The little girl came out on the moor and began to pull heather on the side of a little mound, but next minute a little fellow with a red cap on his head popped up out of the mound and said:

'Who's that pulling the roof off my house?'

'Oh, it's me, a poor little girl,' said she; 'my mother sent me out here, and told me to pull heather. If you will be good to me I will give you a bit of my dinner.'

The little fellow was quite willing, and she gave him the biggest share of her pancakes. They were not particularly good, but when one is hungry anything tastes well. After he had got them all eaten he said to her:

'Now, I shall give you three wishes, for you are a very nice little girl; but I will choose the wishes for you. You are beautiful, and much more beautiful shall you be; yes, so lovely that there will not be your like in the world. The next wish shall be that every time you open your mouth a gold coin shall fall out of it, and your voice shall be like the most beautiful music. The third wish shall be that you may be married to the young king, and become the queen of the country. At the same time I shall give you a cap, which you must carefully keep, for it can save you, if you ever are in danger of your life, if you just put it on your head.

Maiden Bright-eye thanked the little bergman ever so often, and drove home her sheep in the evening. By that time she had grown so beautiful that her people could scarcely recognise her. Her stepmother asked her how it had come about that she had grown so beautiful. She told the whole story-for she always told the truth-that a little man had come to her out on the moor and had given her all this beauty. She did not tell, however, that she had given him a share of her dinner.

The stepmother thought to herself, 'If one can become so beautiful by going out there, my own daughter shall also be sent, for she can well stand being made a little prettier.'

Next morning she baked for her the finest cakes, and dressed her prettily to go out with the sheep. But she was afraid to go away there without having a stick to defend herself with if anything should come near her.

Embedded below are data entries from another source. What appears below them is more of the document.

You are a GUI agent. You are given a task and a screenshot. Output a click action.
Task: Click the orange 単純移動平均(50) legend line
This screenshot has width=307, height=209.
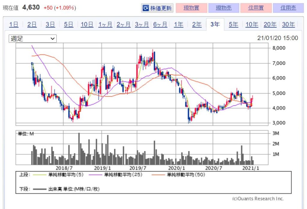158,175
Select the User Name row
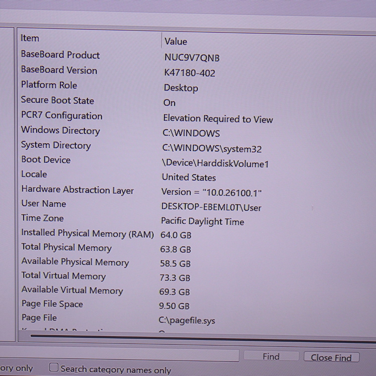The image size is (376, 376). pos(44,204)
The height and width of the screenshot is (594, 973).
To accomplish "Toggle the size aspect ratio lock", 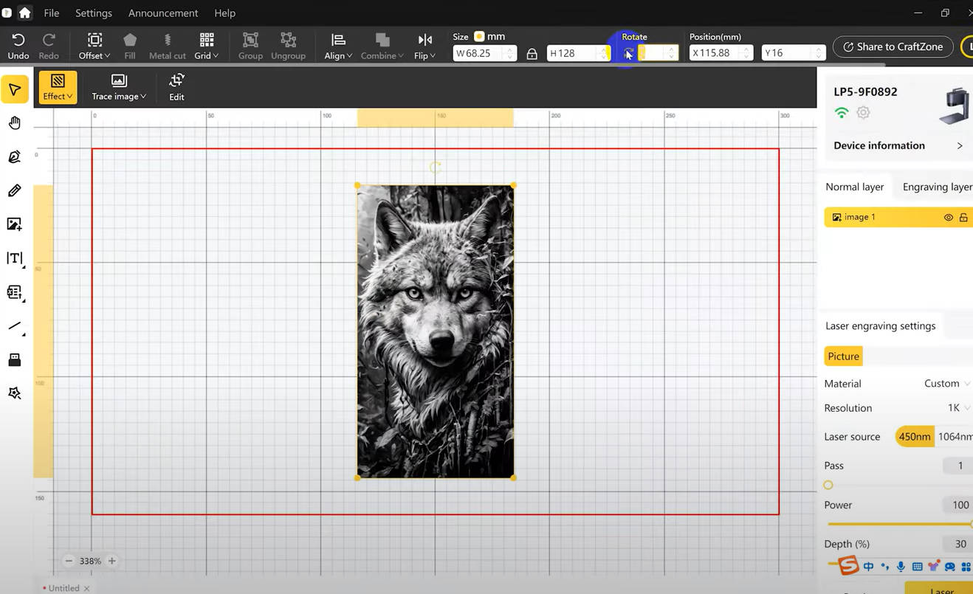I will point(532,54).
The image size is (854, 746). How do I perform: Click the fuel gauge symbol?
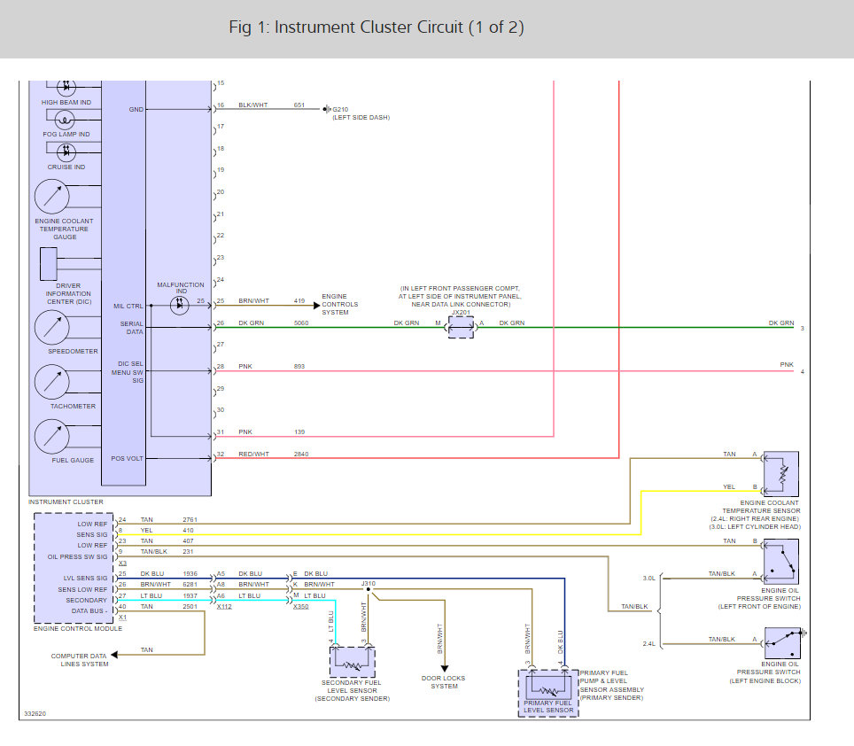[51, 437]
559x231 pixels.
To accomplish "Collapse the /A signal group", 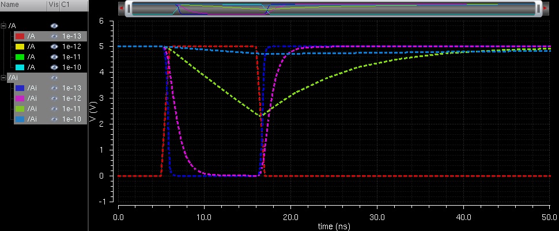I will click(x=4, y=26).
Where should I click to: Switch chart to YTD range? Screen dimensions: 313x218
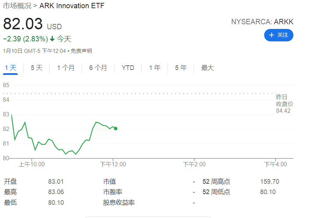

She was not very much inclined for pulling the heather, as she never was in the habit of doing any work, but she was only a minute or so at it when up came the same little fellow with the red cap, and said:

'Who's that pulling the roof off my house?'

'What's that to you?' said she.

'Well, if you will give me a bit of your dinner I won't do you any mischief,' said he.

'I will give you something else in place of my dinner,' said she. 'I can easily eat it myself; but if you will have something you can have a whack of my stick,' and with that she raised it in the air and struck the bergman over the head with it.